[Recorded data]
************

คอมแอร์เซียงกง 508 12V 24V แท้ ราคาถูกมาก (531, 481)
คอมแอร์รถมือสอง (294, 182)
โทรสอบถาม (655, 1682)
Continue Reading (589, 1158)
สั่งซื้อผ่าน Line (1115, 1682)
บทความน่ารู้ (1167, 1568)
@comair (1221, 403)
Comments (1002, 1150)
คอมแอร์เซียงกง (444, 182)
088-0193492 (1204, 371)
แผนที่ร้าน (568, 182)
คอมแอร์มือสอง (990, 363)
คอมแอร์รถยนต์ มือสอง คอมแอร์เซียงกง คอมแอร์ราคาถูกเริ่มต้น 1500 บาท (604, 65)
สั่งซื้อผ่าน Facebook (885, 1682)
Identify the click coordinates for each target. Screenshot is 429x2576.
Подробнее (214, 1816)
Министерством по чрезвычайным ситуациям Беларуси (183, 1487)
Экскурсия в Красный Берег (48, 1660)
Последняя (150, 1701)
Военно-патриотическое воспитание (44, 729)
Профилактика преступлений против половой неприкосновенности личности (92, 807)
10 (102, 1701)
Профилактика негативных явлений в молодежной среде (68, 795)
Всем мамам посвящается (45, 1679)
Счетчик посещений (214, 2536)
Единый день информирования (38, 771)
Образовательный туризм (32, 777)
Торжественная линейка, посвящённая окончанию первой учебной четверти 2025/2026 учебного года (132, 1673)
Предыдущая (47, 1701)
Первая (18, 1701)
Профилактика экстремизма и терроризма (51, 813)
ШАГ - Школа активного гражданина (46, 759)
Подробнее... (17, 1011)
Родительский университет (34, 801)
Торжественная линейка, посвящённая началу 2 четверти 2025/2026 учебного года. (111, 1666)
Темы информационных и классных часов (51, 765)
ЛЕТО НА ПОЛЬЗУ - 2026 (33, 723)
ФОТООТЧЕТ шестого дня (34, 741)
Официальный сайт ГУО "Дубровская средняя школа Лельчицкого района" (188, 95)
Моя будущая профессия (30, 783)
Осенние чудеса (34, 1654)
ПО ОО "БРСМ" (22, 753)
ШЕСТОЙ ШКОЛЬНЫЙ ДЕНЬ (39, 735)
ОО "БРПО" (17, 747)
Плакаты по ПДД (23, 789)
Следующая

************

**DIRECTIONS FOR THIS TASK:**
Scan the records above and show every line in which the word "ราคาถ" occurs.

**EXERCISE OUTPUT:**
คอมแอร์เซียงกง 508 12V 24V แท้ ราคาถูกมาก (531, 481)
คอมแอร์รถยนต์ มือสอง คอมแอร์เซียงกง คอมแอร์ราคาถูกเริ่มต้น 1500 บาท (604, 65)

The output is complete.